You won’t find your hook here, however, No one’s written your hook yet.
No, the only reason to use all that stuff is to…
Know How To Walk The Walk
And Talk The Talk
You want to be completely immersed in the details of great hooks, the placement, the lyric ideas, the melodic motion, everything. Because… you’re now going to investigate the human connection in all of this. The heart-pounding connection to the song that will jar even the most distracted listener into full attention.
Think of it as a little game of “connect the dots”.
Because you’re now going to mentally interview everyone who can pull off “the eternal hook”. Get inside the songwriters who do it every day, who breathe, sleep and eat hit songs.

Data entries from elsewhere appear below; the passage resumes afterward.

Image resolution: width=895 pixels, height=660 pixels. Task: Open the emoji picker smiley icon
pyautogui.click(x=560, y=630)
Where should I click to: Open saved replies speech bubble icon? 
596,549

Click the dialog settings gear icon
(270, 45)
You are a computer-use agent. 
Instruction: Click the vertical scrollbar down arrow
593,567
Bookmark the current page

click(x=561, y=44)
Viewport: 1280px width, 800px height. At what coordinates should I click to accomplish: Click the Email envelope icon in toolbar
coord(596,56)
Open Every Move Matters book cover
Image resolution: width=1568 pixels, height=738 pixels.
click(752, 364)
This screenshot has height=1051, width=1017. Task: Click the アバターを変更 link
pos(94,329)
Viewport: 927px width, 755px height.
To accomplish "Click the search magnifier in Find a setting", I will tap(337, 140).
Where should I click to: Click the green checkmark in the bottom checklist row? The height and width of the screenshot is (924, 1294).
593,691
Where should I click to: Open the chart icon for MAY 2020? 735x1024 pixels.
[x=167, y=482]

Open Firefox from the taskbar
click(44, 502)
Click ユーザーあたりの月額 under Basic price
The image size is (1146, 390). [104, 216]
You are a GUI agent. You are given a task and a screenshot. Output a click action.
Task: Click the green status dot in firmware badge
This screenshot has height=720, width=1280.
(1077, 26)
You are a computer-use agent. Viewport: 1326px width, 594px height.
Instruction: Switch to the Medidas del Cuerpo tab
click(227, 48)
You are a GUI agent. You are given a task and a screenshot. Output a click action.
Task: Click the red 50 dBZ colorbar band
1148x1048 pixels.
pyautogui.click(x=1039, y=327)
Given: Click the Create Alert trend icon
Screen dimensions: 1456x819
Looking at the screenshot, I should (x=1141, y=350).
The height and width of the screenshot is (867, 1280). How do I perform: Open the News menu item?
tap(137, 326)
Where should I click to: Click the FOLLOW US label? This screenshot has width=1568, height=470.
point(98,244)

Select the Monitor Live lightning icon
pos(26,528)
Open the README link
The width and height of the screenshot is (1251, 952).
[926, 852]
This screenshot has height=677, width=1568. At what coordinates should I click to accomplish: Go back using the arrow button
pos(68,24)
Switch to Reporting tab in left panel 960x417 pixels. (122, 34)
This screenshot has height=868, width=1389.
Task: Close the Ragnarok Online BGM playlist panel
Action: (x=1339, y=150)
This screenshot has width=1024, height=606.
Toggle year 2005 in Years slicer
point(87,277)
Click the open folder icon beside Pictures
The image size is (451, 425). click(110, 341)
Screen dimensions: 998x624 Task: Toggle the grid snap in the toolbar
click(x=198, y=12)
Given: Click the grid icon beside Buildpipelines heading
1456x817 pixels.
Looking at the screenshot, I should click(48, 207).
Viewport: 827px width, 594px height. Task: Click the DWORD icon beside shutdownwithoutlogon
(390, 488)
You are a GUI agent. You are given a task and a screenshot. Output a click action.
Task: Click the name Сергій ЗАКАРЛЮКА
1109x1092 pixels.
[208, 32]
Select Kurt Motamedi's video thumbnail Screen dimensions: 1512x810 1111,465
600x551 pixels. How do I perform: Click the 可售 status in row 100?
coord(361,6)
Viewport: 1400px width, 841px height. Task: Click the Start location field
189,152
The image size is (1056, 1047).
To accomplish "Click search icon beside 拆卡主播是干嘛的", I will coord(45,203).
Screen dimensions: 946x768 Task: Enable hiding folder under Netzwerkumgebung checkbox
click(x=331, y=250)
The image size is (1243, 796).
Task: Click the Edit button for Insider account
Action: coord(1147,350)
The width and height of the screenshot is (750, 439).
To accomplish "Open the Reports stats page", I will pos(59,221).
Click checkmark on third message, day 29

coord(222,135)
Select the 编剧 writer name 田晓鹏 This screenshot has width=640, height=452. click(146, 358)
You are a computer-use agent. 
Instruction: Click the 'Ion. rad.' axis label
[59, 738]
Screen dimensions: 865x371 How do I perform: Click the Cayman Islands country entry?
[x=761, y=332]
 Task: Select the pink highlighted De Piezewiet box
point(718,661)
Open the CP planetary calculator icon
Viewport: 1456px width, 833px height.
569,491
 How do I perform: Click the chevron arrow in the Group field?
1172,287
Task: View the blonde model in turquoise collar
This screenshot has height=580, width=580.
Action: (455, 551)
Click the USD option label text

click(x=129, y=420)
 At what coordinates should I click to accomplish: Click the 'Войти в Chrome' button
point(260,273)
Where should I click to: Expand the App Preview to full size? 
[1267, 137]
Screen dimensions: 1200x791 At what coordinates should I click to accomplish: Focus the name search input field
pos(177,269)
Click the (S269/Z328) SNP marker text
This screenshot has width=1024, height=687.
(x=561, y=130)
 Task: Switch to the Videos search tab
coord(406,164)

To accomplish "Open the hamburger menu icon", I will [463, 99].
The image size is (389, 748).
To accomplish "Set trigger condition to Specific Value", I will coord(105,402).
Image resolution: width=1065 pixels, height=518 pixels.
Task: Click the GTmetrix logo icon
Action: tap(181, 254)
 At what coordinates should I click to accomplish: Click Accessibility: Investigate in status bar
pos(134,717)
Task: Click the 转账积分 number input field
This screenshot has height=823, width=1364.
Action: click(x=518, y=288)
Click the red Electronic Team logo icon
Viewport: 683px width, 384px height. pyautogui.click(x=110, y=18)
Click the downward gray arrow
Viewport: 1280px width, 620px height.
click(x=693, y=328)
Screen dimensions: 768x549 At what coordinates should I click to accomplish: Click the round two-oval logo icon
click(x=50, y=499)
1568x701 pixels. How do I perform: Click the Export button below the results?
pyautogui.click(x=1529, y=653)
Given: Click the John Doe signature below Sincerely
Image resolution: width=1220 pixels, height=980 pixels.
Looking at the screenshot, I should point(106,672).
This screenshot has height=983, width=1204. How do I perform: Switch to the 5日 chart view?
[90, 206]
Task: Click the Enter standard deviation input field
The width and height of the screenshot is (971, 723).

Ready? Good job, detective. Now cuff ’em and book ’em. You’re taking them to the interrogation room where you’re going to pump them for information, looking for the following:
- Lyrical Insights: You’re searching for human interest tidbits–small yet fascinating pieces of information–that are unusual, provocative, titillating, and intriguing.
- Melodic Insights: What is the melodic motion of the hook and how does it contrast with the rest of the song? How does the melody build intensity as the song approaches the hook?
- Hook Placement: How is the hook emphasized? Where exactly is the hook positioned in the song section? How many times is the hook repeated? What surrounds the hook lyrically, melodically, harmonically, rhythmically? Notice the note lengths, phrase lengths, and space.
An idea, use the hook in your song like a short, outrageous headline… that is so achingly incomplete, you wouldn’t be human if you weren’t dying to find out what it was about. And then, in your verses, weave the story. Complete the hook.
Most folks do not get to meet interesting people…
Or go to interesting places…
Or do interesting things.
And that’s your opening. Your hook is a chance for the listener to feel something special for a few moments… to be titillated, shocked, startled, and metaphorically…
Pinched On The Ass!
This is some serious good advice for songwriters! Thanks Graham for the tip. I’m gonna run with your advice and use it to make my songs more memorable.